🤖 AI Summary
Existing research is hindered by the absence of large-scale, accessible empirical datasets of Model Context Protocol (MCP) servers. To address this gap, we introduce MCPZoo—the first open-source, executable large-scale MCP server dataset. We systematically crawled and validated 90,146 publicly available MCP servers; over 10,000 were confirmed via deployment testing to support real-world interactive operations.
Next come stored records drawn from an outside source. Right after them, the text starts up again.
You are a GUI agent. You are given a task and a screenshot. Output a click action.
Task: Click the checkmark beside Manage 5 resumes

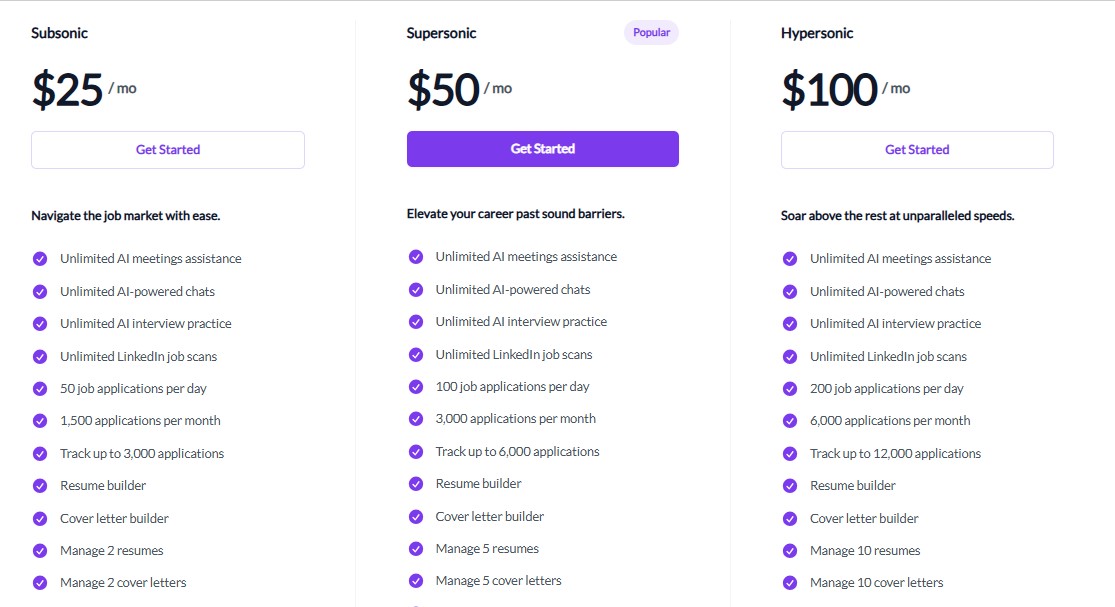[416, 548]
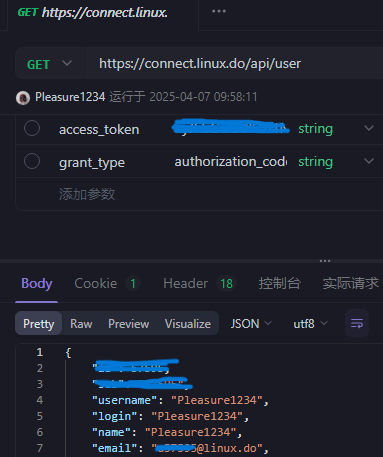Expand the access_token string type dropdown

click(x=369, y=128)
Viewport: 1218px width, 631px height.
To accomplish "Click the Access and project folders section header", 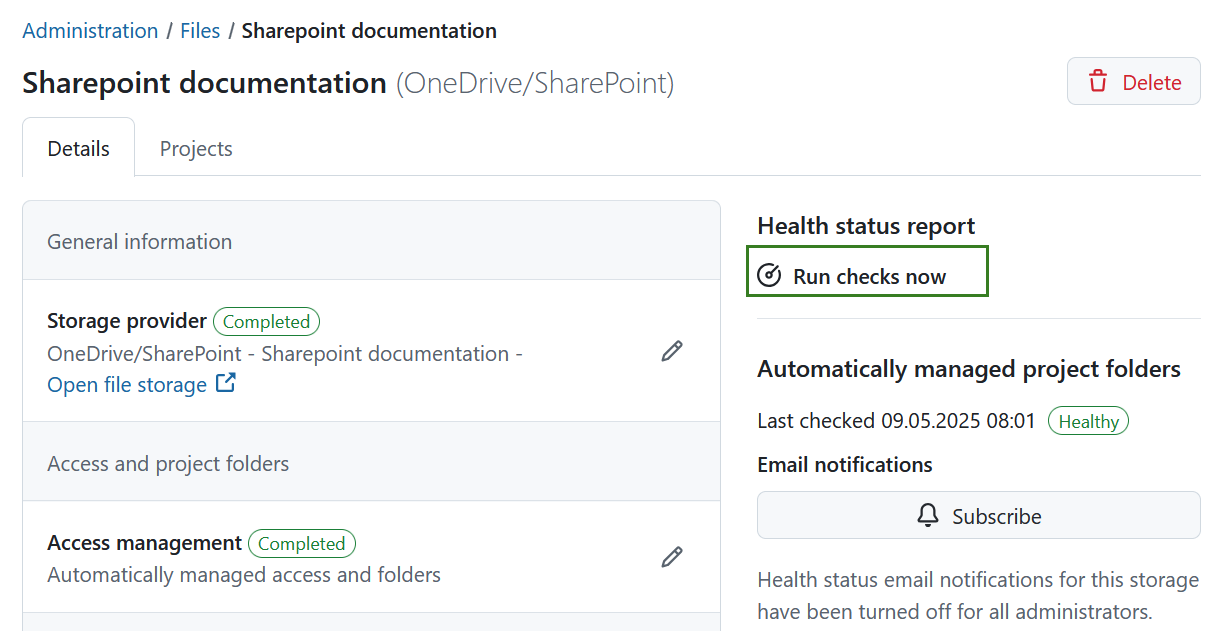I will (x=168, y=463).
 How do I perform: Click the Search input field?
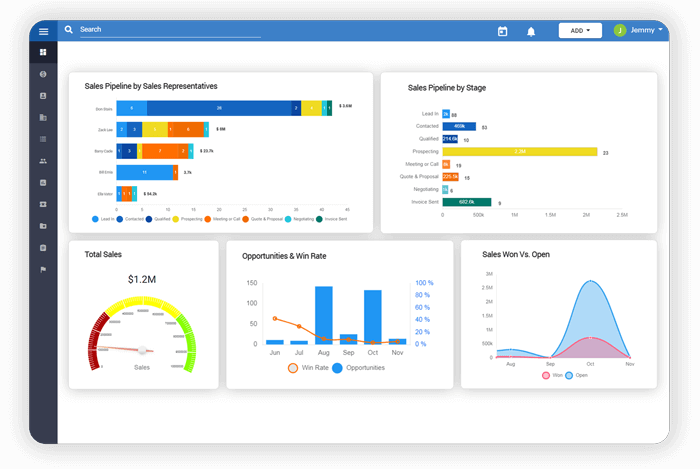point(170,30)
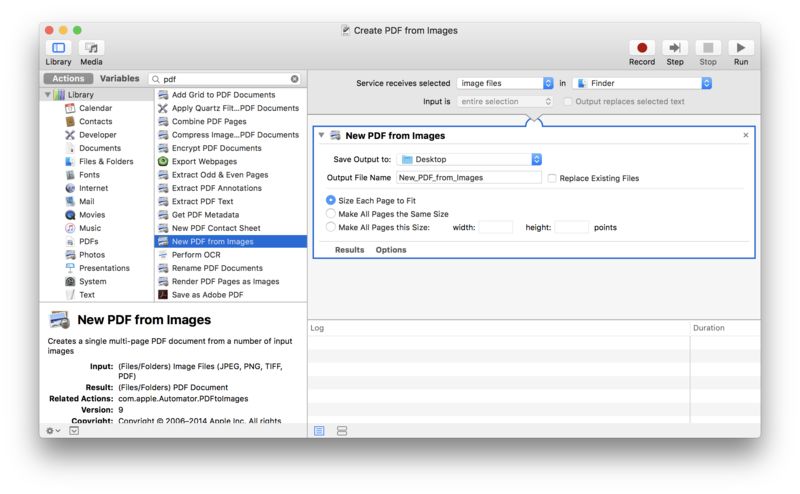This screenshot has width=800, height=494.
Task: Click the Output File Name field
Action: click(468, 178)

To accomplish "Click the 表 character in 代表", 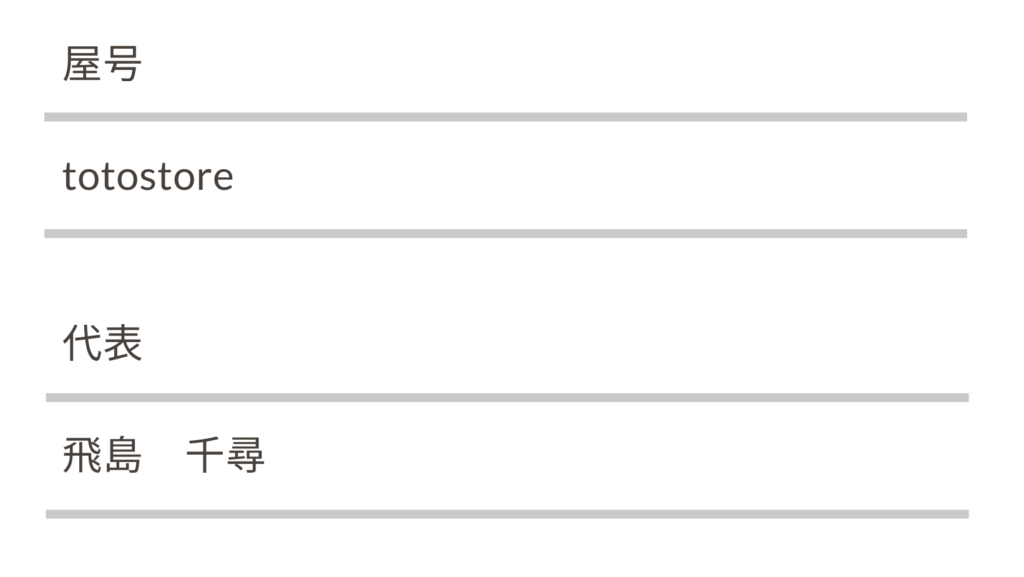I will pos(122,344).
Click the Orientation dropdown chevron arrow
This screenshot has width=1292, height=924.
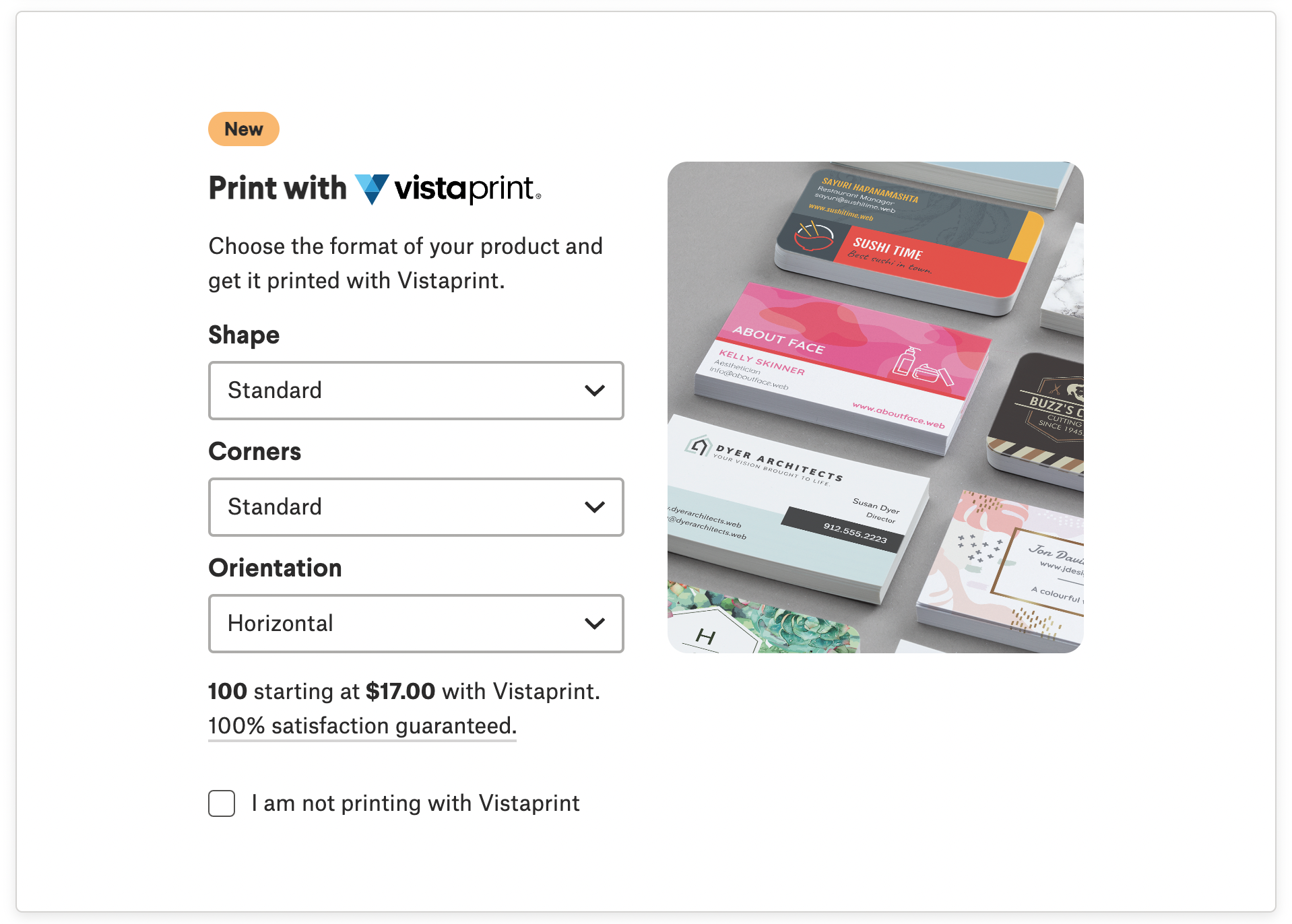(x=595, y=624)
Our methodology integrates multi-source harvesting, automated runtime validation, unified metadata modeling, and abstraction of REST/gRPC interfaces—thereby overcoming the limitations of conventional static analysis. MCPZoo enables rigorous empirical investigation of MCP ecosystems, significantly enhancing reproducibility and efficiency in AI agent tool invocation, security analysis, and protocol-level ecosystem assessment. The dataset is publicly released to foster community-driven advancement in MCP research and development.
📝 Abstract
Model Context Protocol (MCP) enables agents to interact with external tools, yet empirical research on MCP is hindered by the lack of large-scale, accessible datasets. We present MCPZoo, the largest and most comprehensive dataset of MCP servers collected from multiple public sources, comprising 90,146 servers. MCPZoo includes over ten thousand server instances that have been deployed and verified as runnable and interactable, supporting realistic experimentation beyond static analysis. The dataset provides unified metadata and access interfaces, enabling systematic exploration and interaction without manual deployment effort. MCPZoo is released as an open and accessible resource to support research on MCP-based security analysis.